Vertical applications are meeting a need not addressed by packaged horizontal apps. In specific vertical industries, such as healthcare for example, IT executives are investing in more industry-specific applications than ever.9 Deals in the enterprise application space that involve targets that specialize in vertical-specific applications are keeping pace with this demand. AFS Technologies acquired ERP vendor to the meat and seafood industries Interactive Management Systems, and drug safety/risk management solutions provider Relsys International was acquired by Oracle (both deals were announced in March). We are also seeing more activity percolating around the government vertical as larger IT vendors strategize on how to capture a portion of the economic stimulus pie. One interesting sector that could result M&A activity is in the government procurement IT arena.
Human Capital Management (HCM) and workforce management markets continue to consolidate. In a recessionary, high unemployment environment, enterprise solutions that focus on recruiting and talent management are naturally (although perhaps temporarily) less critical. Over the long haul, there is no question as to their strategic importance. Further, there continue to be too many small players in this fragmented sector. As a result, we are seeing ongoing consolidation in the space. As HCM "suite" providers emerge, consolidators become more active as valuations become more attractive, and marginal players are left with little choice other than seeking a suitor. In January, Xactly bought on-demand sales compensation vendor Centive and Aspect acquired workforce performance management solutions provider AIM Technologies. With the ranks of Federal employees growing at an unprecedented rate, we also are aware of HCM providers focused on the Government sector that are faring well and garnering some attention.
BI and CPM remain active sub-sectors, especially SaaS solutions. More than ever in this economic climate, companies are seeking to gain a competitive edge via business intelligence (BI) and corporate performance management (CPM) solutions that leverage all available enterprise data to identify operational weak links and areas for efficiency improvement. We continue to learn of numerous start-ups and growth stage companies pursuing various aspects of business analytics; buyer interest in this area remains strong. Typically, these BI and CPM start-ups are SaaS-based as companies that leverage the traditional licensed software model have, for the most part, been consolidated. The race is on to see who the winners will be in the SaaS BI and CPM markets. Along the way, there will likely be several acquisitions by larger players looking to get their hands on interesting but affordable technologies to fill product gaps.

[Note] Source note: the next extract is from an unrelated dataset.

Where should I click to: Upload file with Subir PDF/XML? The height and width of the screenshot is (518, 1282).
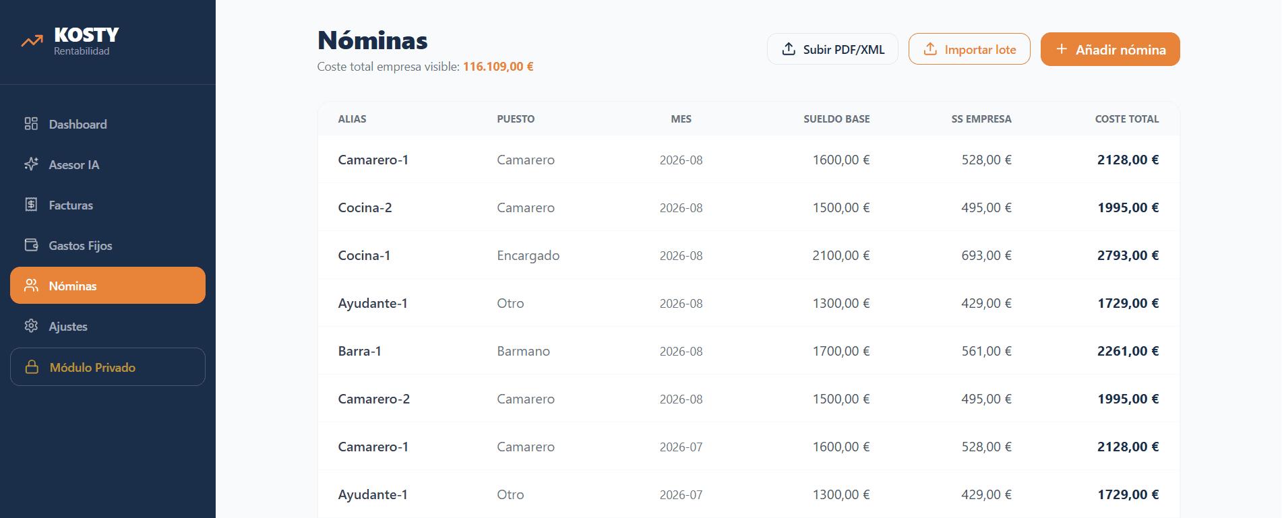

Including the April 1st announcement that Fidelity National agreed to acquire Metavante, the first 90 days of 2009 saw the financial technology (Fin-Tech) sector outpacing all other IT sectors tracked by Updata (see Table 2 at the end of this report). The Metavante deal at $4.4 billion plus the Fifth Third Processing Solutions deal at $2.4 billion and the thinkorswim deal at $630 million combined for a total of $7.5 billion in aggregate deal value and generated plenty of excitement in the Fin-Tech sector. Interestingly, Kevin T. Kabat, Fifth Third's CEO, noted that their transaction "...is expected to generate meaningful additions to our tangible common equity and Tier 1 capital ratios." We can't help but wonder if more banks aren't lining up asset sales of their captive Fin-Tech businesses as a means to bolster Tier 1 capital. Recall that Citigroup sold its Global Services business to Tata Consulting in Q4 2008 for $505 million. One of the key reasons banks are compelled to monetize their Fin-Tech assets is that they typically trade at M&A values well in excess of their book value. Realizing the gain on a sale provides much needed tangible equity for the bank.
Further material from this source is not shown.